D’aprés le Pahad Yitshak de Rav Y. Hutner
Le livre de Shemot (l’Exode) s’ouvre sur l’énumération des fils d’Israël s’étant rendus en Egypte, puis, au verset 6, par la mention de leur décès :
« Joseph mourut, ainsi que tous ses frères et toute cette génération. »
Or, dans la parasha précédente, dans le dernier verset du sefer Bereshit (Genèse), le décès de Joseph a déjà été mentionné :
« Joseph mourut âgé de cent dix ans (…) »
Quel sens donner à cette redondance ?
Abordons le problème ainsi : si le décès des autres fils de Jacob n’est mentionné que dans le sefer Shemot, alors que celui de Joseph est mentionné dans sefer shemot et dans sefer Bereshit, nous pouvons déduire deux choses :
1. La dimension des shevatim (1) s’exprime particulièrement dans le sefer shemot, à l’exclusion du sefer Bereshit
2. La dimension de Joseph est double : une dimension de shevet, exprimée dans shemot, et une autre dimension, dont le lieu d’expression est sefer Bereshit. (2)
Voyons ce qui se joue dans chacun des deux premiers houmashim, au niveau le plus général.

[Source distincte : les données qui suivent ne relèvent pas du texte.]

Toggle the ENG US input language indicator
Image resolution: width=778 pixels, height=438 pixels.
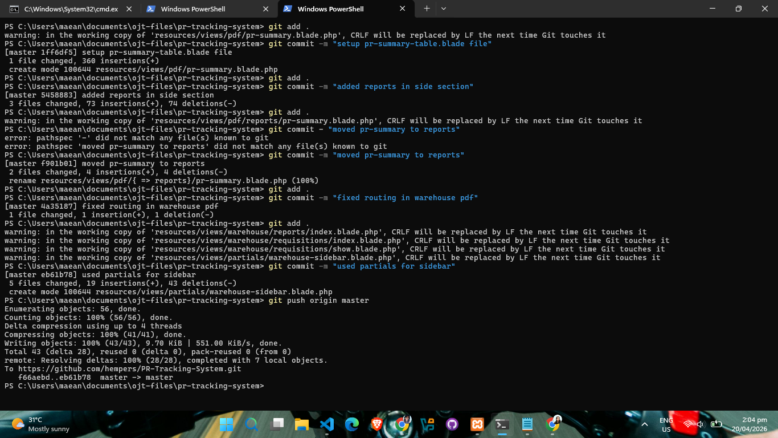[x=666, y=424]
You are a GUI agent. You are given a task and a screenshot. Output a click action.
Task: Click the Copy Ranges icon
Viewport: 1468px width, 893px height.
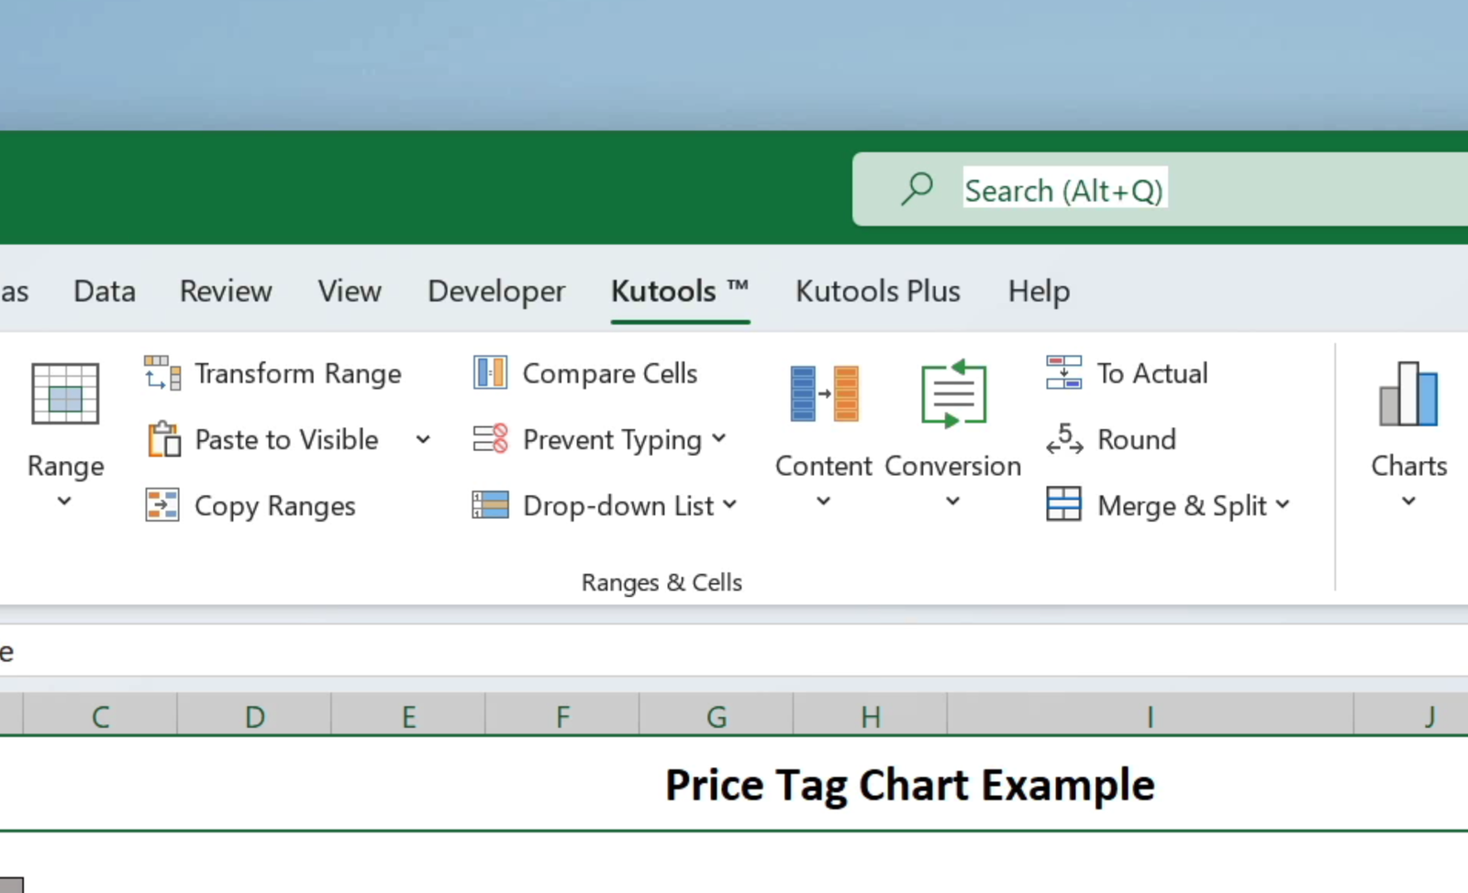click(x=162, y=505)

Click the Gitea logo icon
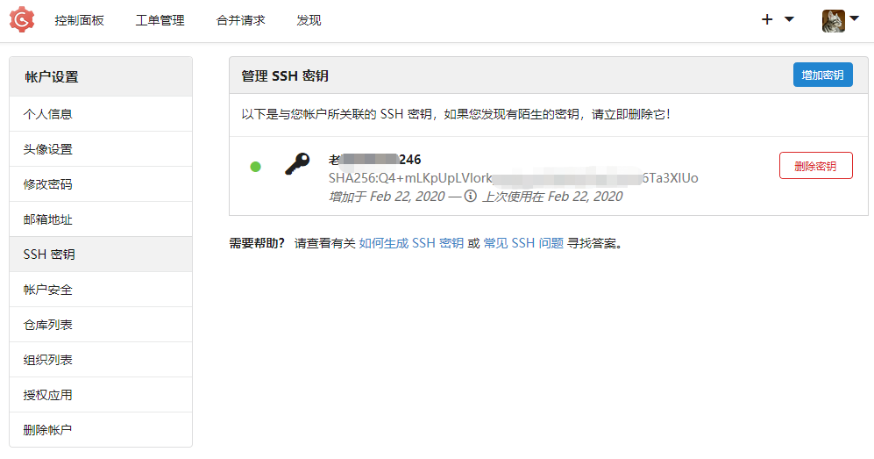[x=22, y=20]
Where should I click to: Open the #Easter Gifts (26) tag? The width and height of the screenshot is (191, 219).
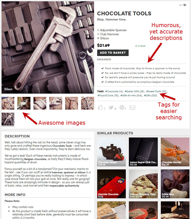[x=134, y=91]
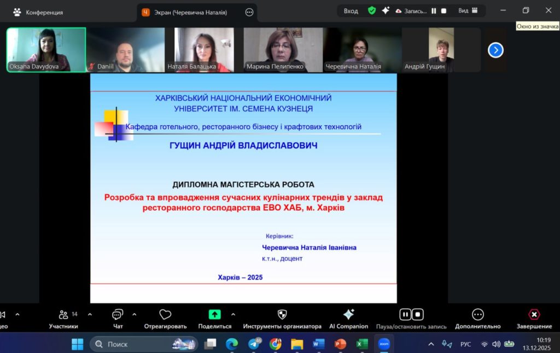This screenshot has width=560, height=353.
Task: Expand the Chat options arrow
Action: click(x=135, y=315)
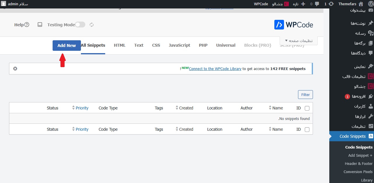Check the select-all checkbox in table footer

tap(307, 130)
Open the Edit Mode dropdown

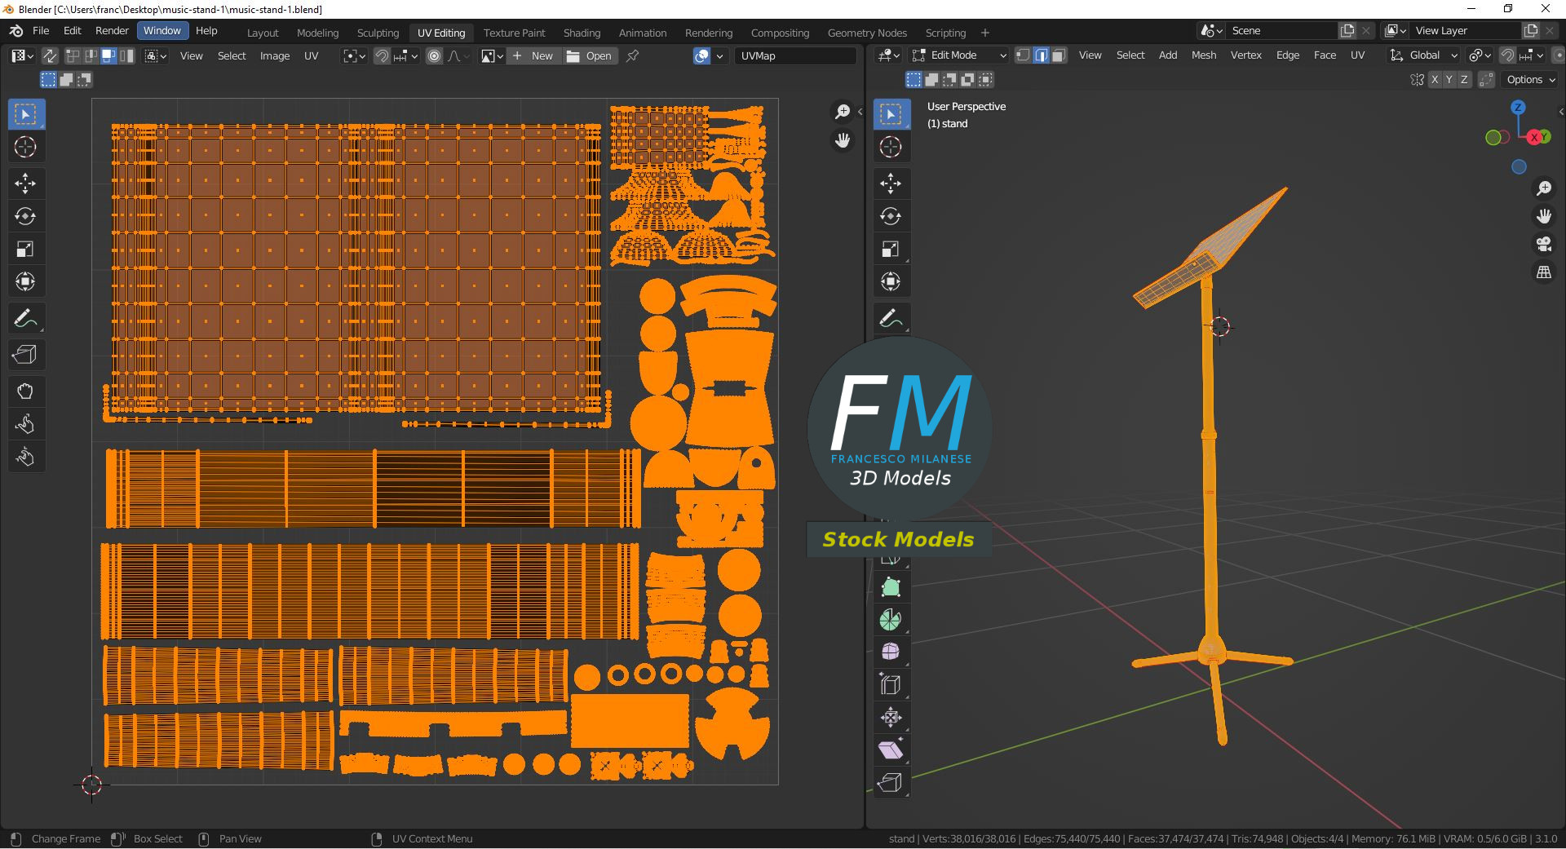pos(960,55)
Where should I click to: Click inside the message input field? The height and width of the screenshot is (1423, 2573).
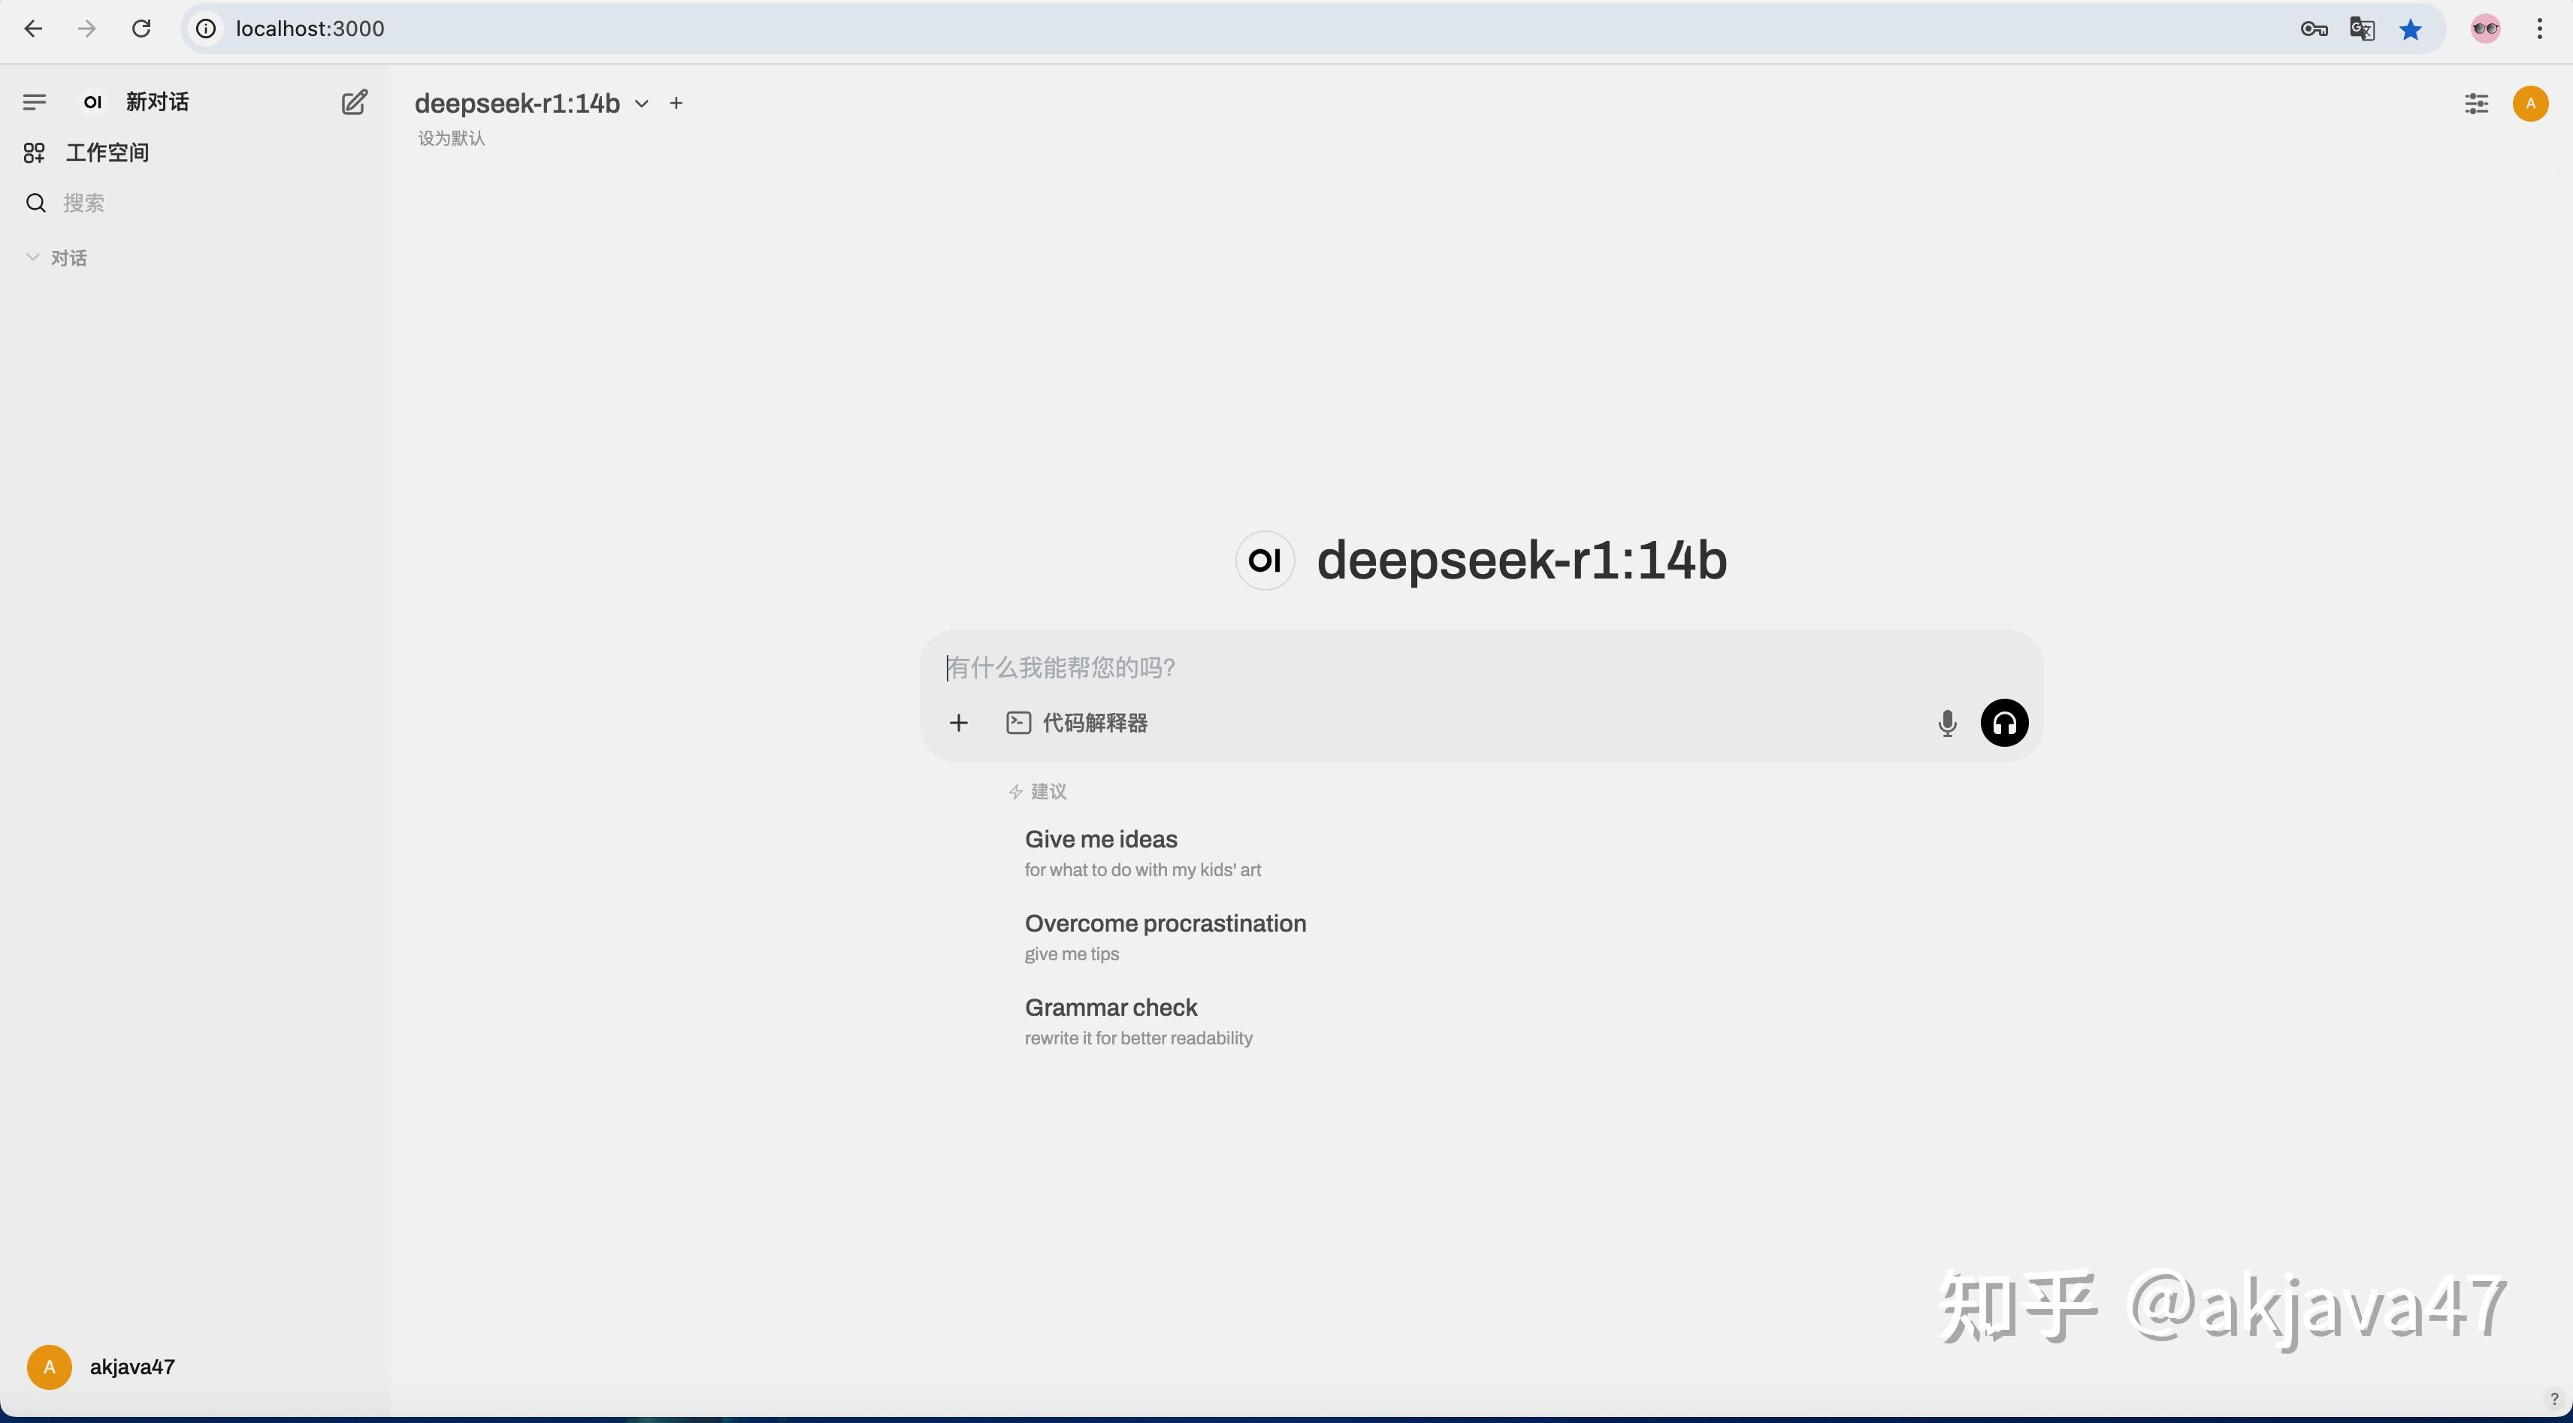click(x=1398, y=667)
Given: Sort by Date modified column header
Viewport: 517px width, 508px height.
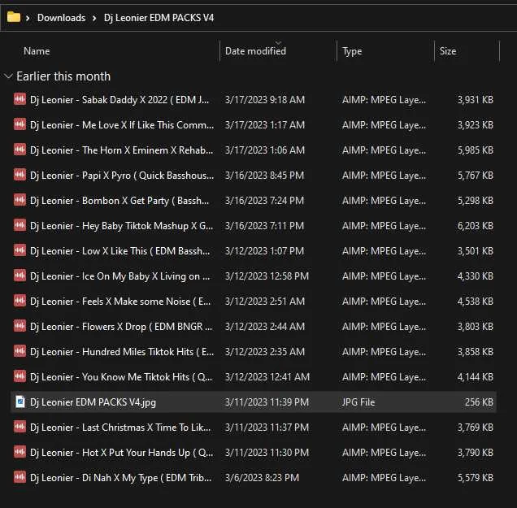Looking at the screenshot, I should [x=255, y=51].
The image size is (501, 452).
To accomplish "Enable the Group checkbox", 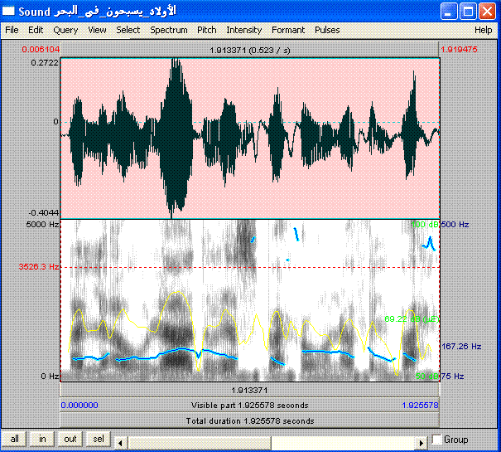I will click(437, 440).
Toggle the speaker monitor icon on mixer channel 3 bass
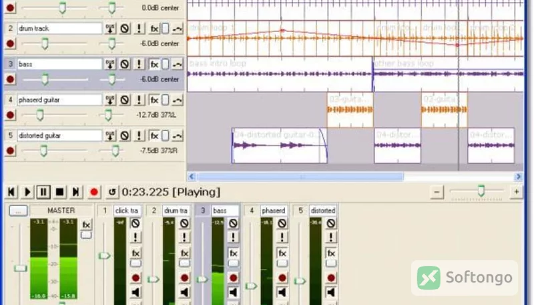534x305 pixels. (233, 292)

Le livre de Bereshit relate principalement la construction des fondements du peuple d’Israël, c’est à dire l’héritage des avot (patriarches) Abraham, Isaac et Jacob. Si le décès de Joseph appartient au livre de Bereshit, c’est qu’il participe d’une façon ou d’une autre de cet édifice.
Le livre de Shemot, quant à lui, correspond au récit de l’épanouissement du peuple d’Israël, matérialisé par le don la Torah au Sinaï. C’est la fructification et la concrétisation de cet héritage des avot.
A la lumière ce cela, nous comprenons aisément que la notion de fils d’Israël, de shevet, soit mentionnée au début du sefer shemot. Les shevatim, c’est le début de la ramification, de la fructification. Bien sûr, en tant que fils de Jacob, Joseph possède cette dimension. Mais en quoi participe-t-il à l’édifice même de la nation ?
Nous ne développerons pas ici les dimensions spécifiques apportées par Abraham et Isaac. En revanche nous avons besoin de décrire à gros traits le travail de Jacob. Jacob est représenté par les dimensions de shlemout/temimout/émet (disons : intégrité). Abordons, comme le fait le texte biblique, par l’image. Jacob est blessé par l’ange d’Esaü, et la Torah choisit ce moment pour nous dire que Jacob s’en est allé « shalem », entier. Jacob ment, trompe, et il est pourtant qualifié de vrai, intègre. Il semblerait ainsi que les contingences ponctuelles ne portent pas atteinte à son être profond. On dirait, en termes modernes, qu’il est « stable ». Il apporte cette stabilité à l’édifice des avot, qui assure un potentiel de transmission. On passe alors à l’idée de Benei Israel. Ce point est exprimé dans la halakha : Israel, af al pi she ‘hata, Israel hou. Un juif qui transgresse la torah, n’en reste pas moins juif (Sanhedrin 44a). Ainsi toute la descendance de Yaakov, de façon constitutive, appartient à cet héritage (Yaakov, mitato shlema, la nichée de Jacob est intègre (Vayikra Raba 36,4))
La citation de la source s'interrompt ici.